Besides, the fact that the unincorporated characters is running out of juice might allow for a more liberal approach, perhaps to a small degree.
If anything, I'd say the opposite is true. The fact that many franchises didn't even get new reps in Brawl (Mario, Zelda, F-Zero, to name a few) speaks volumes about the decision-making process that Sakurai goes through - to me, it says that Sakurai would rather not give a franchise another rep at all than add a character who he does not feel is prominent enough to warrant a spot over other
"more important" (in his eyes at least) characters. Whether that remains to be the case in SSB4 is still up in the air, but I shouldn't think it's too illogical to think he'd want to exhaust more iconic characters and ones from as-of-yet unrepresented franchises before he gets around to one-shot characters like Ghirahim.

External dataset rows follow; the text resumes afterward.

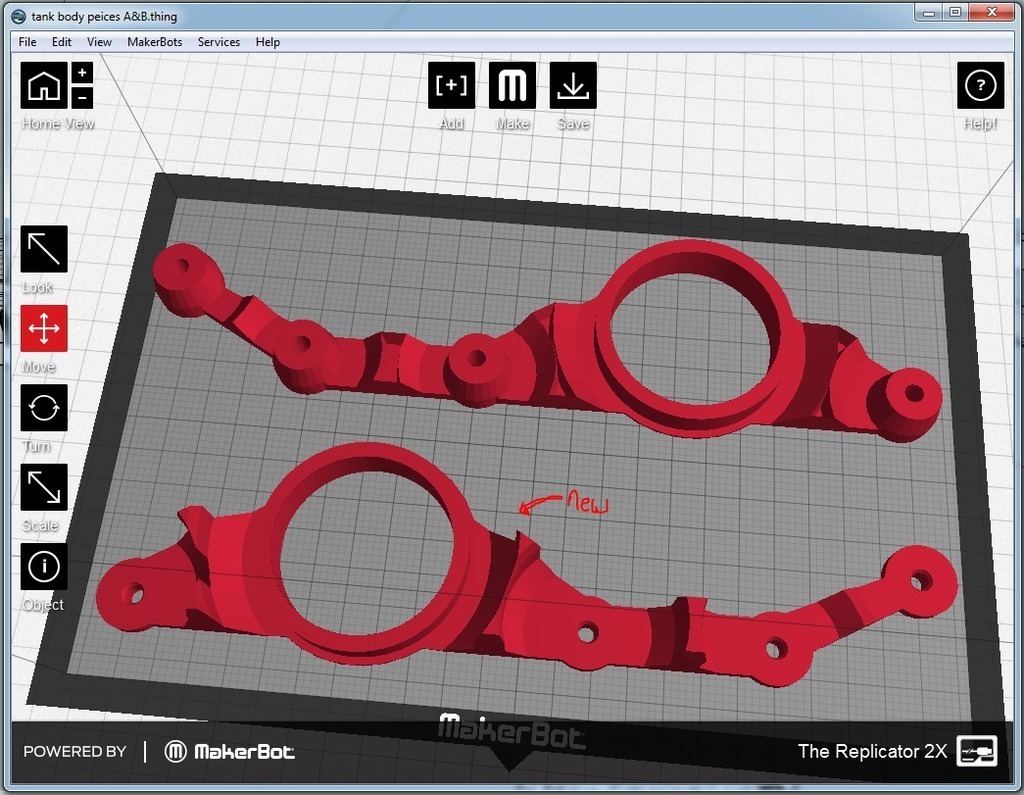
Task: Open the Edit menu
Action: pyautogui.click(x=62, y=42)
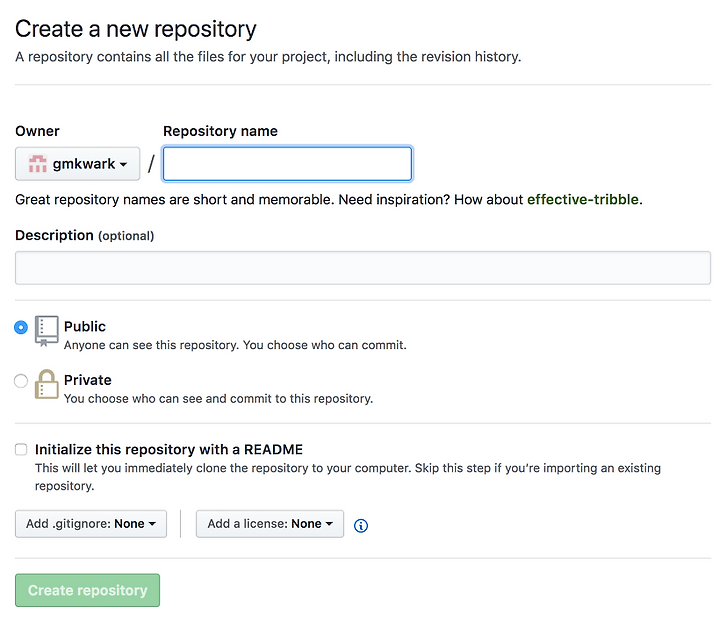This screenshot has height=628, width=720.
Task: Click into the Description text field
Action: point(363,268)
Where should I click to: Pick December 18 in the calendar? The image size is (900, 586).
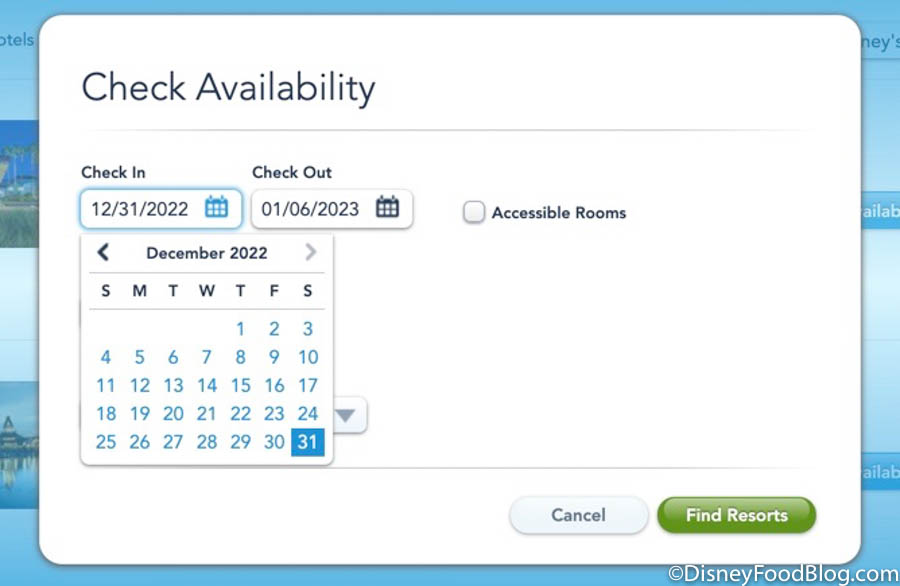pyautogui.click(x=106, y=414)
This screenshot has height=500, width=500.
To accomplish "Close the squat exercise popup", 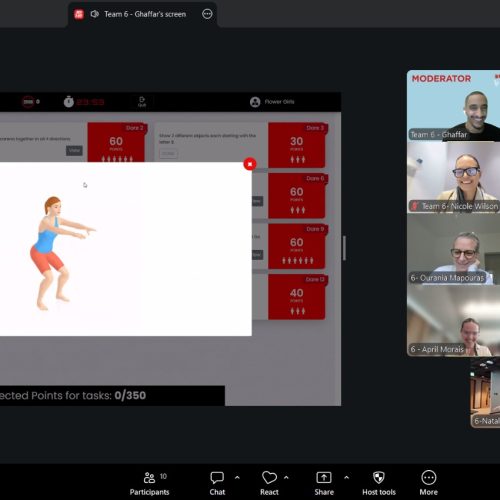I will click(x=250, y=164).
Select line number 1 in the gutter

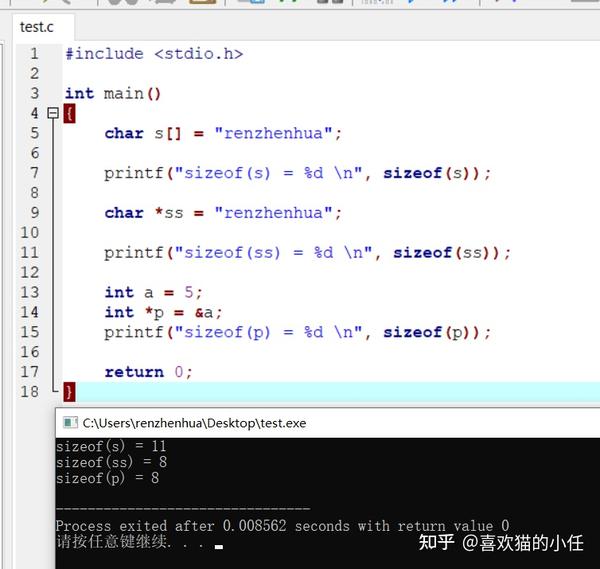click(34, 54)
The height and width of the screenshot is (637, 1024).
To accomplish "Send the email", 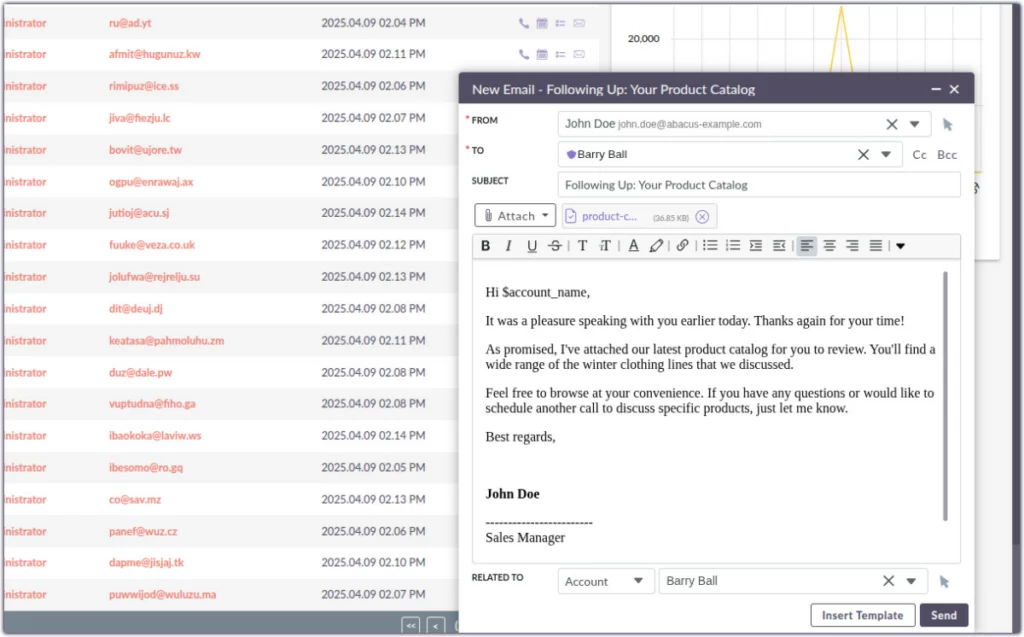I will 943,616.
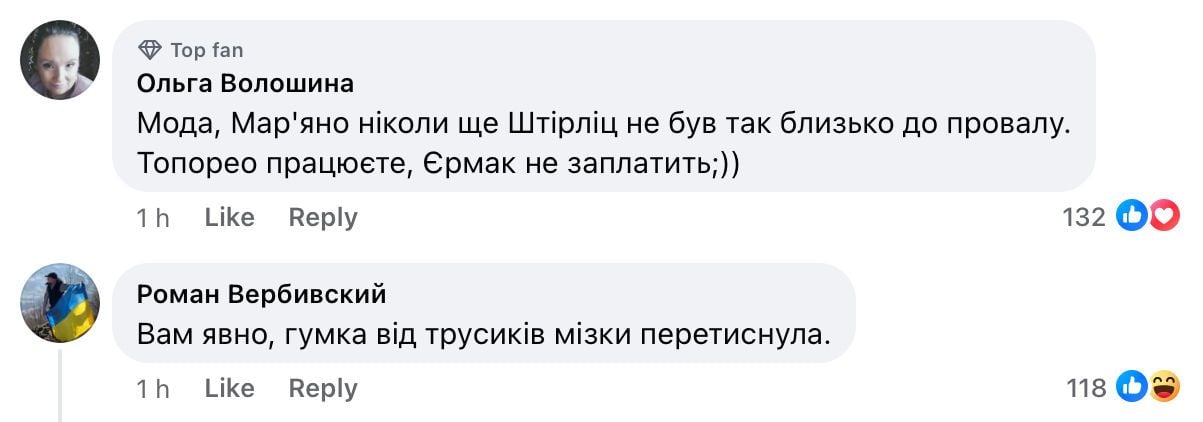This screenshot has height=422, width=1203.
Task: Open Ольга Волошина's profile via her name
Action: click(245, 83)
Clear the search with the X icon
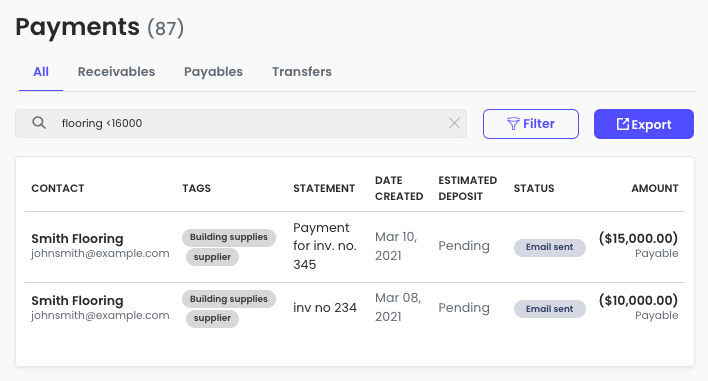 [x=454, y=123]
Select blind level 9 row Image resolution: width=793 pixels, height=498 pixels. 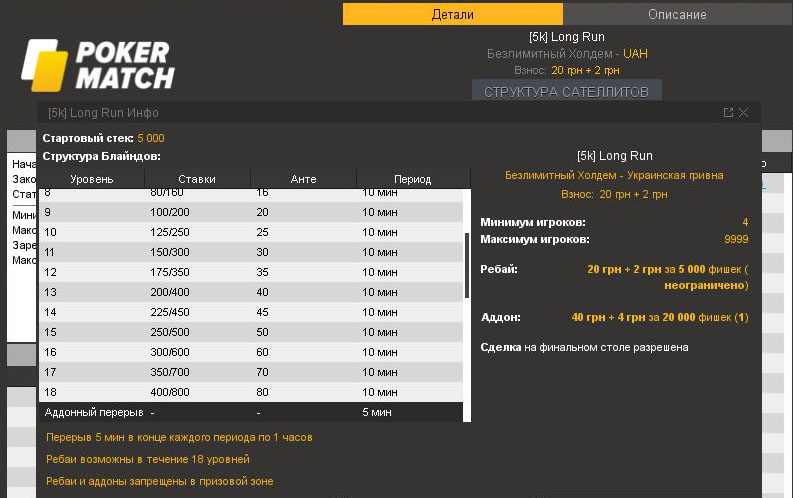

Not to mention, it's been heavily hinted that SSB4 won't have as much newcomers as Brawl did. I imagine they'd want to use every newcomer spot wisely provided this is true - in a way, it's less that Ghirahim is
undeserving so much as there are far more deserving characters
'competing' (in a purely metaphorical sense) for those roster spots and the teams development time. For each small-time, one-off character like Ghirahim, there's one less hypothetical roster spot for vanilla 'all-star' characters like Pac-Man, Toad, Ridley, etc. etc.
(Disclaimer: I'm not in any way saying that Pac-Man, Toad or Ridley will be in or even DESERVE to be in, that's a different topic for a different day)
In the end, isn't that kind of what it is? We can try to make logical arguments about why a character would be represented over others, but we'd simply be pretending to know what is going through Sakurai's mind and the even more unpredictable variable of what he's been testing and hearing in his progress. And who is to say that Sakurai is uninterested in what the mob of fans have to say about what they want?
I can completely agree with this. Sakurai's an oddball, I'll give you that - to truly make educated guesses we'll need to see a first trailer of SSB4 to see what direction they're actually taking the franchise in. But for the time being? We can only make do with trying to use Sakurai's past (albeit somewhat inconsistent) patterns when it comes to guessing how the roster will expand. But you know, I'd love to be proven wrong by the Smash team, since there are plenty of 'unlikely' characters (Eggman, Simon Belmont, Suicune, Jimmy T., King Boo, the list goes on) that I'd love to see in Smash. For the mean time though, you could say that I'm keeping my guesses conservative, since we have no indicator so far that Sakurai's methodology for choosing characters will be much different to how it was in the last few titles.